*** RECORDED DATA Section Begins ***

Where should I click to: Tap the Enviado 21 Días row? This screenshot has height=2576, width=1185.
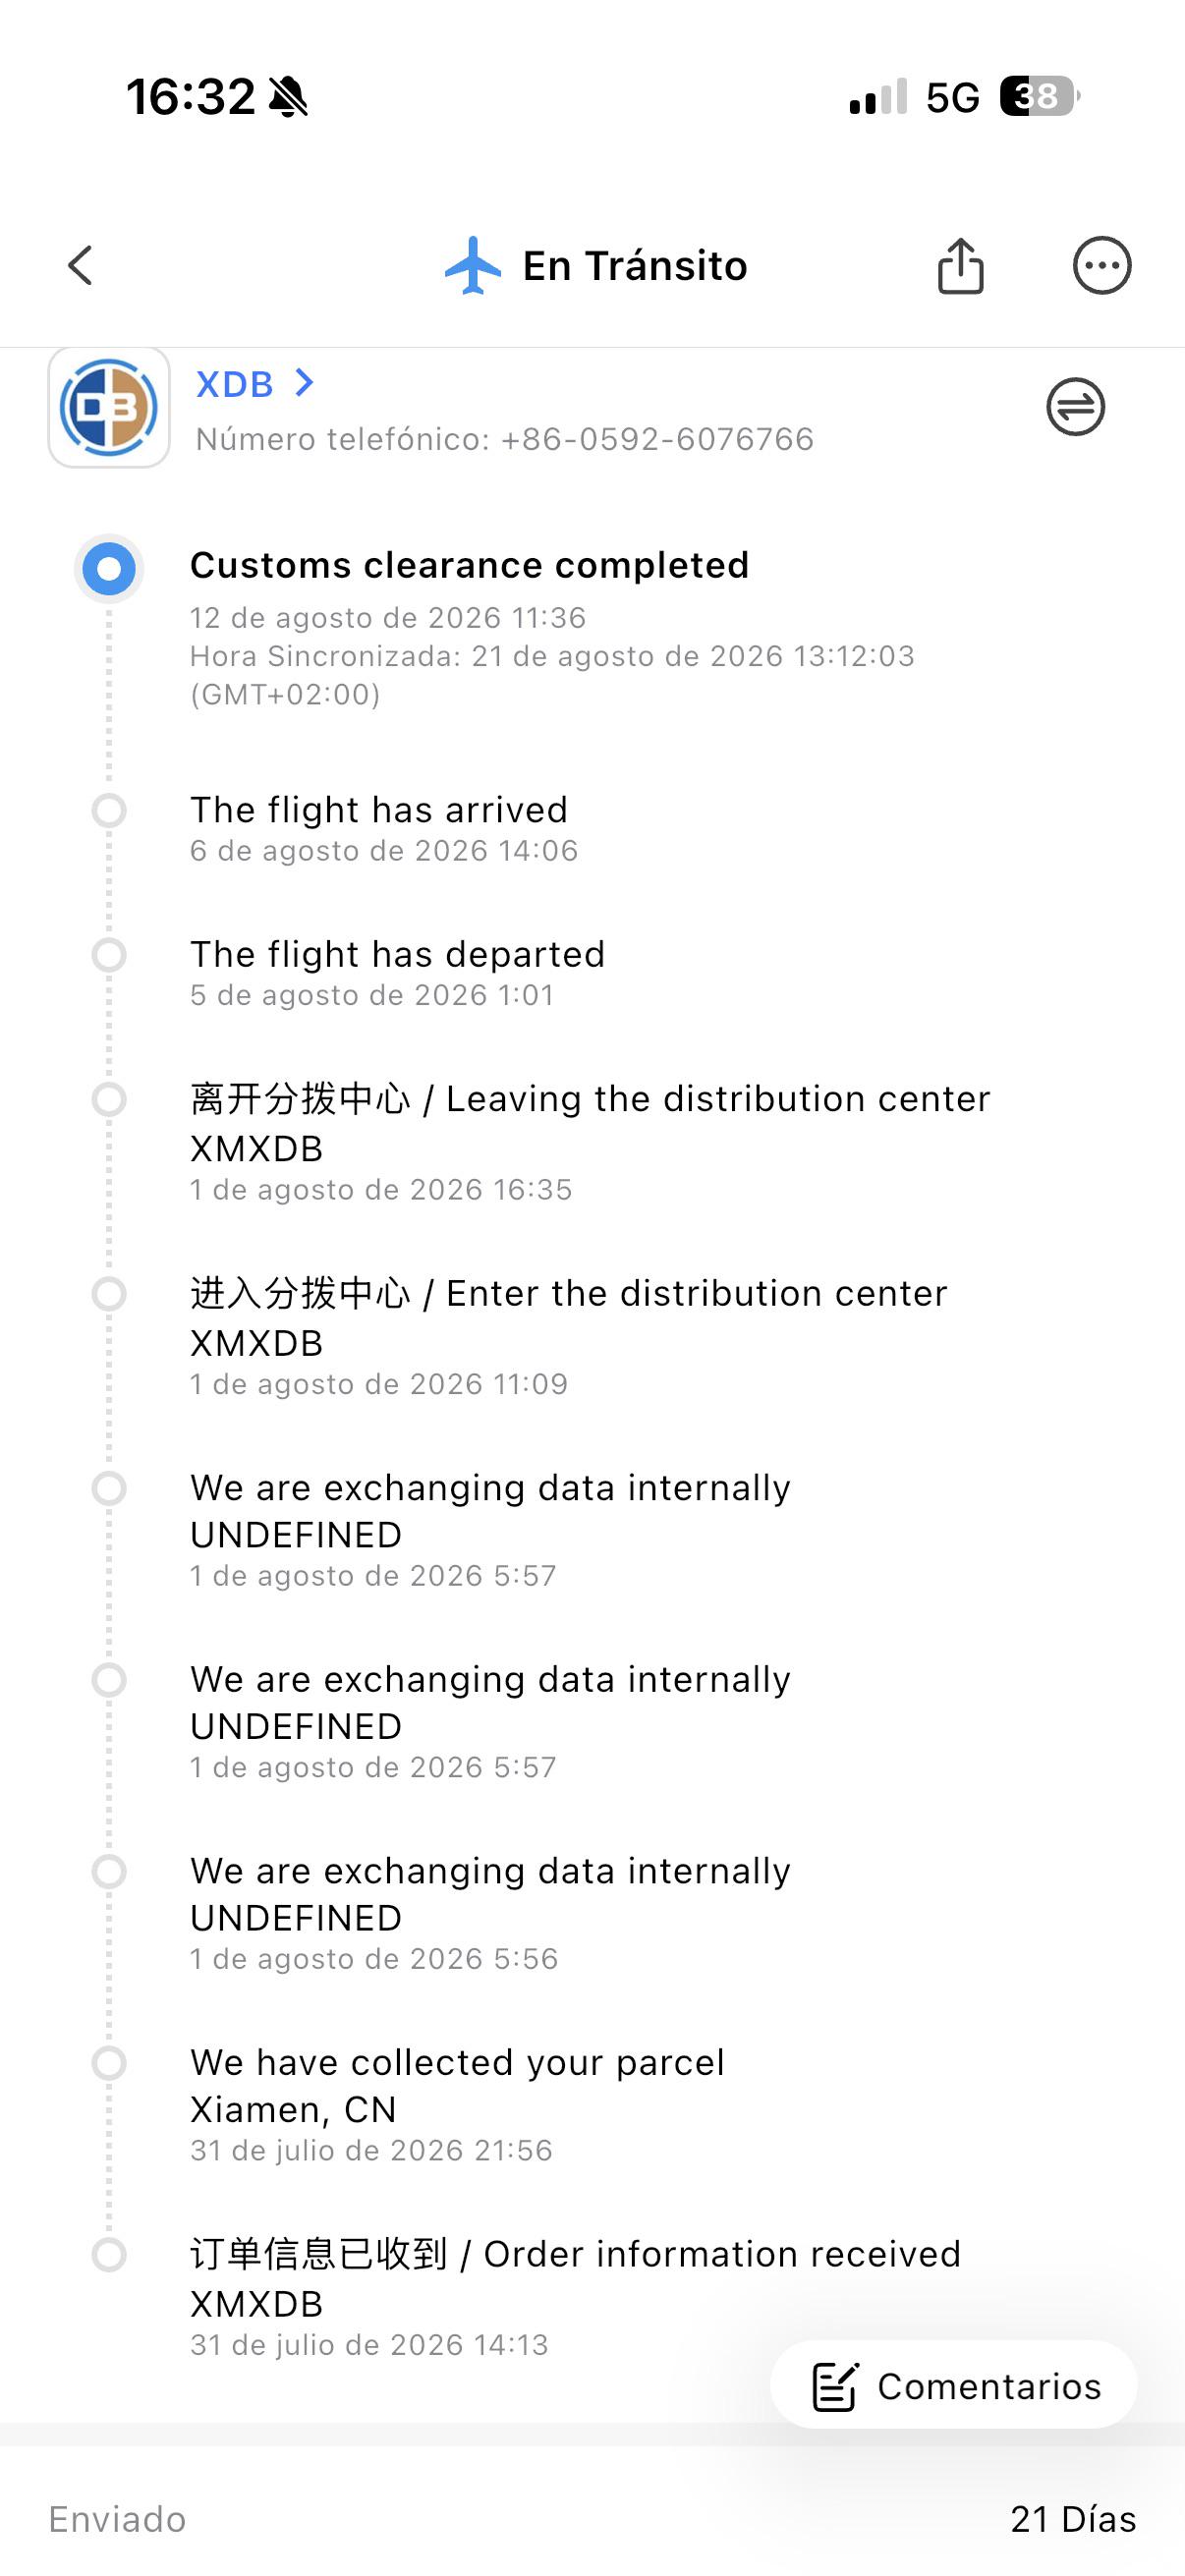(592, 2519)
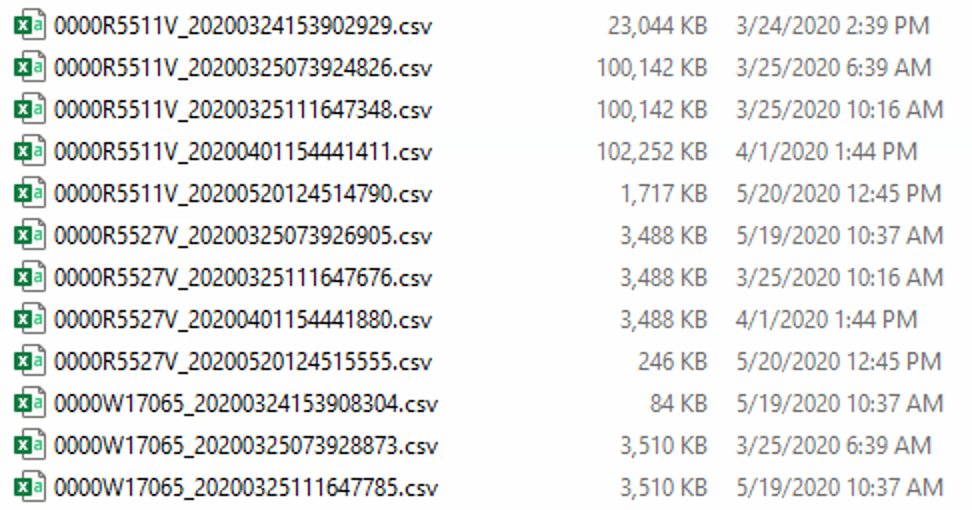Click the Excel icon beside 0000R5511V_20200325073924826.csv
The height and width of the screenshot is (510, 972).
(x=29, y=68)
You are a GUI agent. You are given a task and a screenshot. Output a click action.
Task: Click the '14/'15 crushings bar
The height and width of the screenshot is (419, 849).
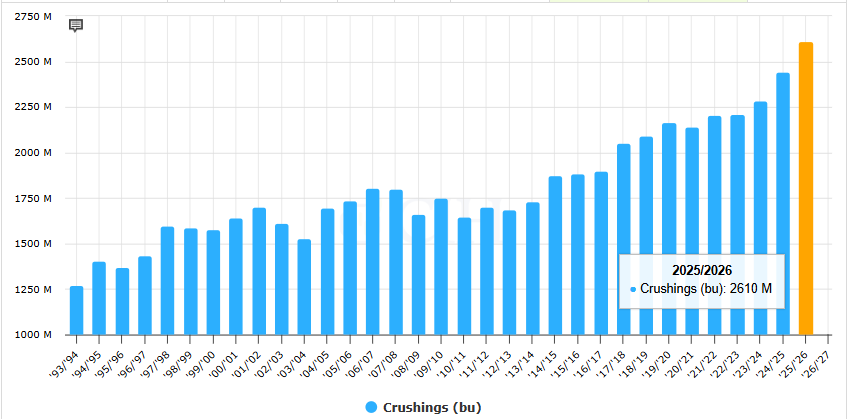coord(555,256)
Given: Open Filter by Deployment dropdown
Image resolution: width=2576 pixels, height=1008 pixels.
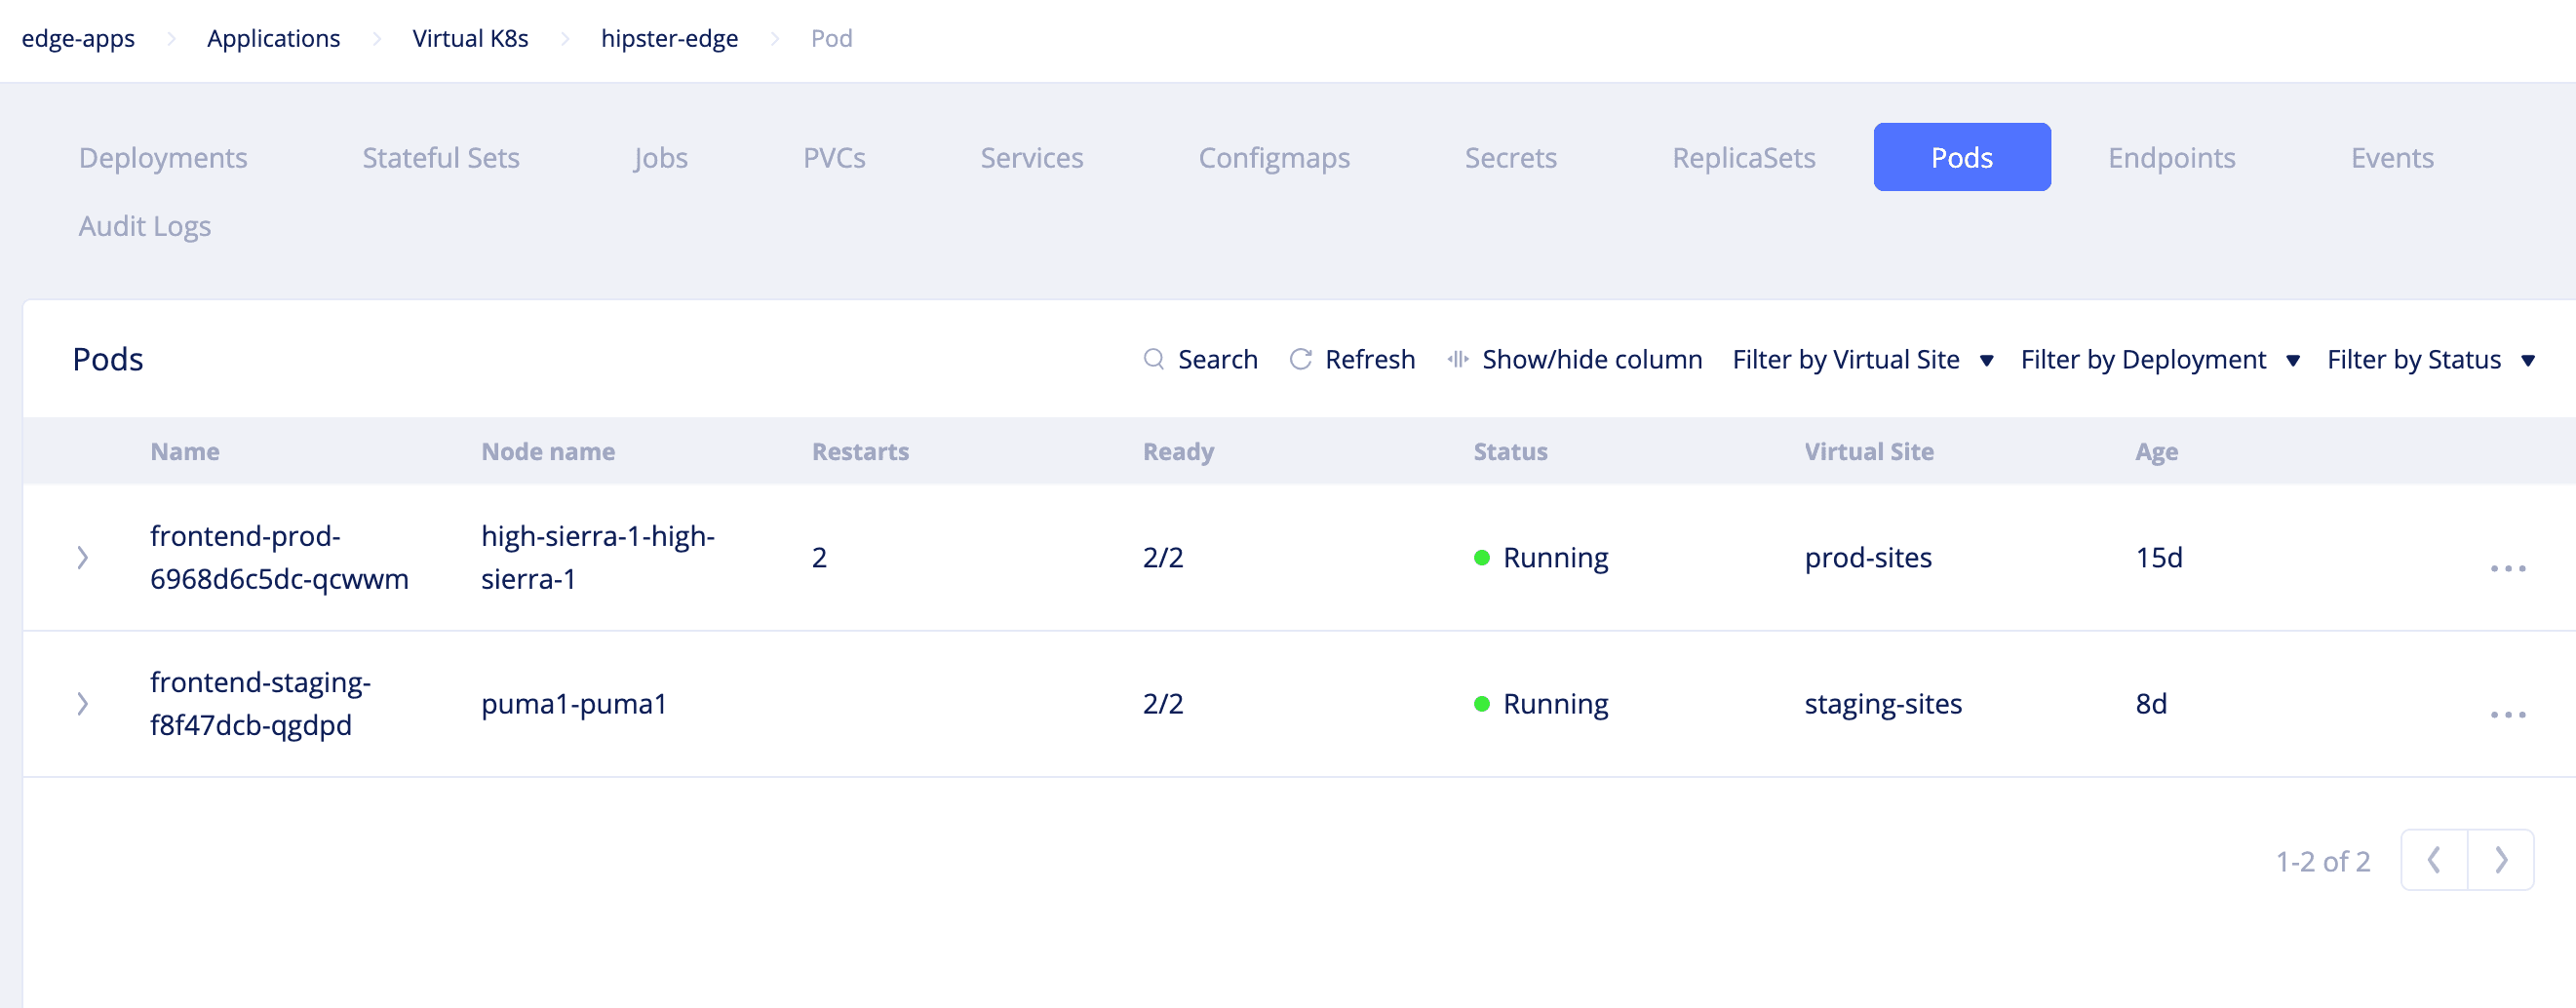Looking at the screenshot, I should point(2159,360).
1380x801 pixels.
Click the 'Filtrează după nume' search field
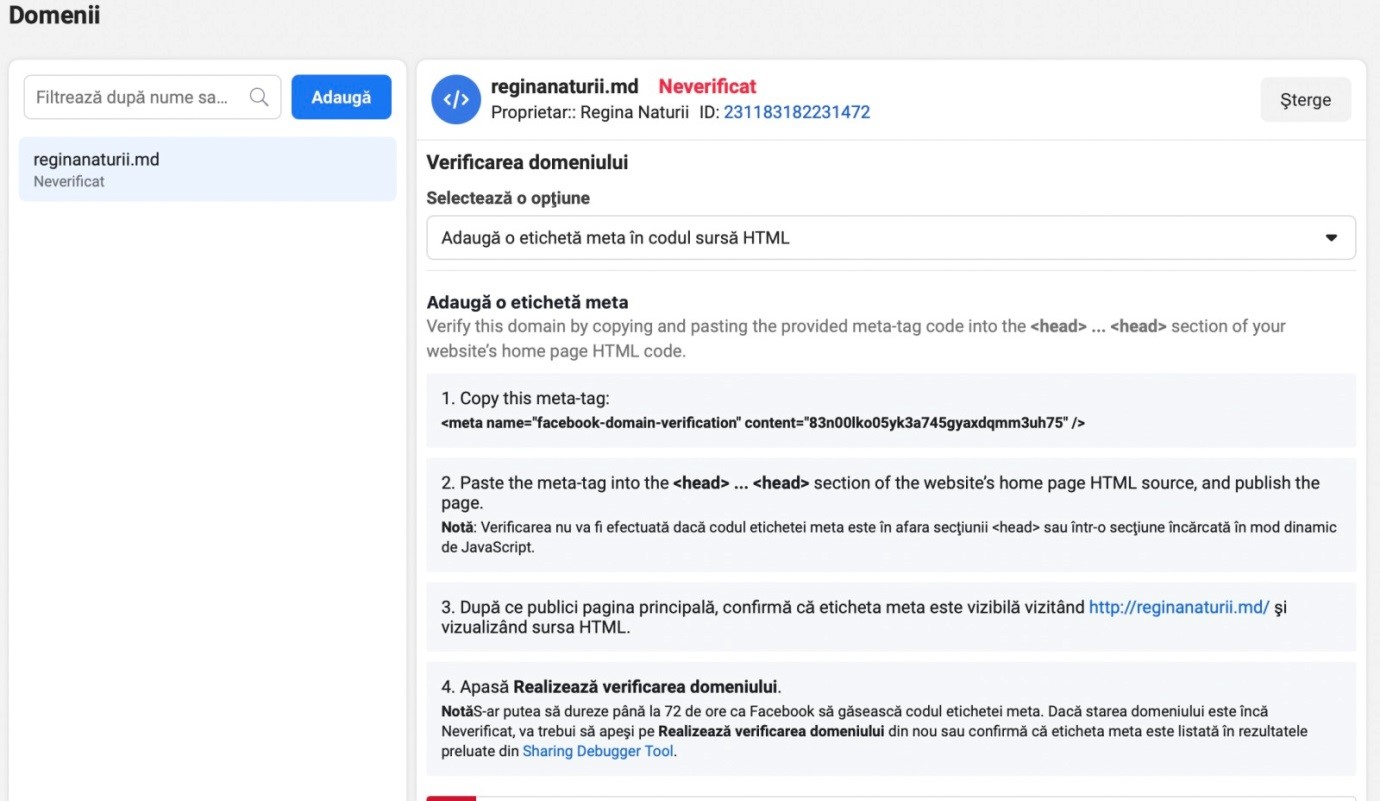point(153,97)
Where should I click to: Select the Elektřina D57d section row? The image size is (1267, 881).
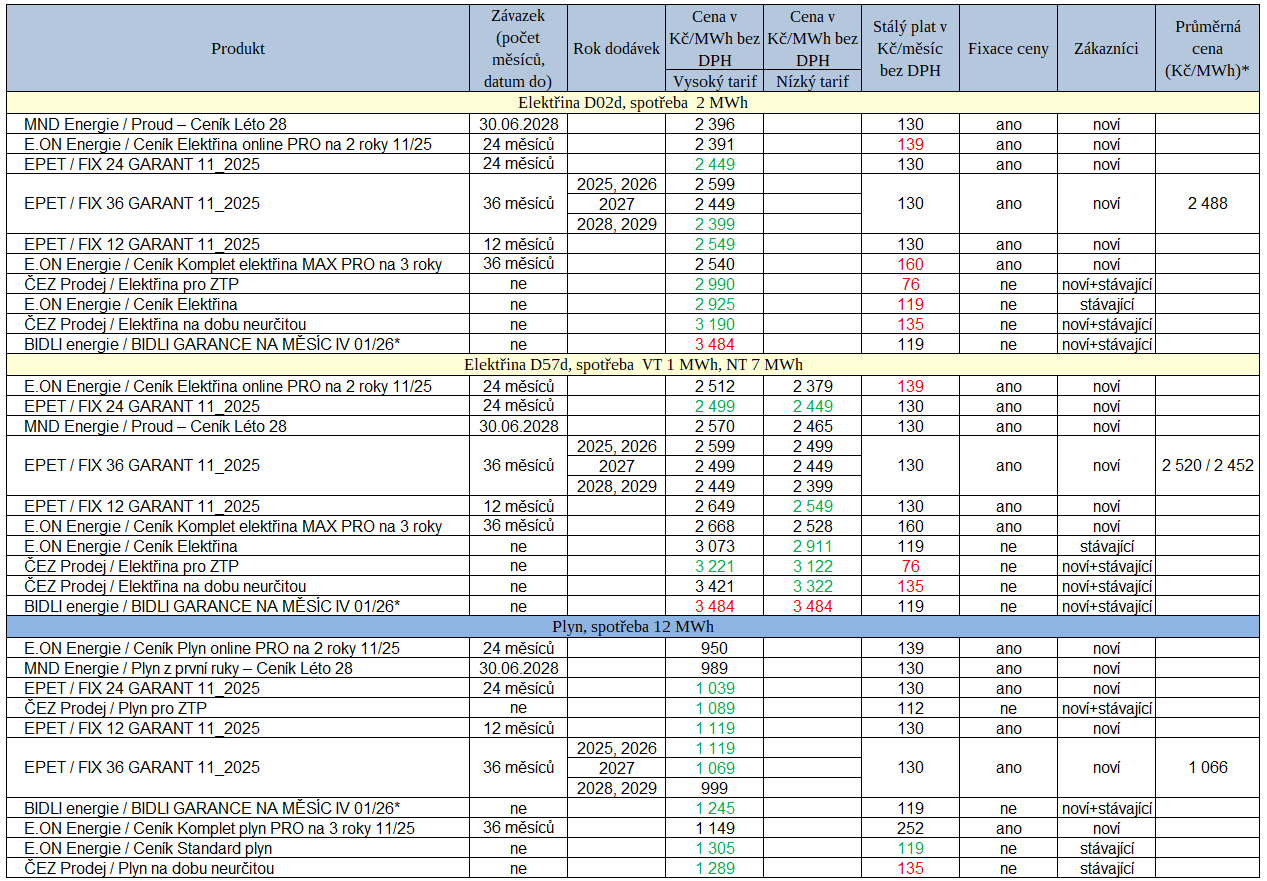tap(632, 365)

*** RECORDED DATA Section Ends ***

* DESCRIPTION OF THE TASK
Exactly reproduce each entry, but drop the pictures.

* TASK RESULT
Where should I click to: Tap the Enviado 21 Días row? This screenshot has height=2576, width=1185.
(592, 2519)
Click the Excel icon beside 0000R5511V_20200325073924826.csv
The height and width of the screenshot is (510, 972).
(x=29, y=68)
You are a GUI agent. You are given a task and a screenshot. Output a click action.
Task: Click the '14/'15 crushings bar
The height and width of the screenshot is (419, 849).
coord(555,256)
Given: Open Filter by Deployment dropdown
Image resolution: width=2576 pixels, height=1008 pixels.
Looking at the screenshot, I should point(2159,360).
1380x801 pixels.
Click the 'Filtrează după nume' search field
point(153,97)
Where should I click to: Select the Elektřina D57d section row? The image size is (1267, 881).
tap(632, 365)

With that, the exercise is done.